TRIBUNSORONG.COM, SORONG - Komisi Pemberantasan Korupsi (KPK) mengungkapkan alasan dibalik penetapan Pj Bupati Sorong Yan Piet Mosso sebagai tersangka pemberi suap kepada oknum perwakilan BPK Provinsi Papua Barat.
Ketua KPK Firli Bahuri mengungkap awal mula kasus tersebut dalam konferensi pers, Selasa (14/11/2023) lalu.
Dia mengatakan mulanya satu di antara Pimpinan Badan Pemeriksa Keuangan (BPK) mengeluarkan surat tugas.
Surat tugas tersebut perihal melakukan pemeriksaan dengan tujuan tertentu (PDTT) yang lingkup pemeriksaanya diluar keuangan dan pemeriksaan kinerja.

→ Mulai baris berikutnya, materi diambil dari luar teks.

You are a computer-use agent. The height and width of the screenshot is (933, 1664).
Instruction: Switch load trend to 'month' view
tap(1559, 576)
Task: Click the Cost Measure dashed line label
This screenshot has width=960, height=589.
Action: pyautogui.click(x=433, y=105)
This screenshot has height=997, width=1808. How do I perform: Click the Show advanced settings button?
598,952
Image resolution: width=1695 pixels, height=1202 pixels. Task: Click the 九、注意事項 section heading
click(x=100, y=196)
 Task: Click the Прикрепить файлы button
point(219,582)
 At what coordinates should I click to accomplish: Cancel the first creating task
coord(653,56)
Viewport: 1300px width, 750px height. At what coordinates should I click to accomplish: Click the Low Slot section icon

Baca juga: Kronologis Lengkap OTT Pj Bupati Sorong, Beserta Istilah Suapnya
Memang sudah sesuai undang-undang bahwa BPK RI berkewajiban melakukan pemeriksaan laporan keuangan diseluruh pemerintah daerah.
Pada surat tugas itu disebutkan ada tiga orang BPK yang masuk dalam tim PDTT.
Mereka adalah Patrice Lumumba Sihombing (Kepala Perwakilan BPK Provinsi Papua Barat) selaku penanggung jawab, Abu Hanifa (Kasubaud BPK Provinsi Papua Barat) selaku pengendali teknis, dan David Patasaung selaku Ketua Tim Peraksana.
Mereka ditugaskan melakukan pemeriksaan kepatuhan terkait belanja daerah tahun 2022 dan 2023 dalam Pemda Sorong dan instansi terkait di Aimas.
"Dari hasil temuan pemeriksaan PDTT di Provinsi Papua Barat Daya khususnya di Kabupaten Sorong diperoleh adanya beberapa laporan keuangan yang tidak dapat dipertanggung jawabkan," kata Firli Bahuri melalui kanal YouTube KPK, Selasa (13/11/2023).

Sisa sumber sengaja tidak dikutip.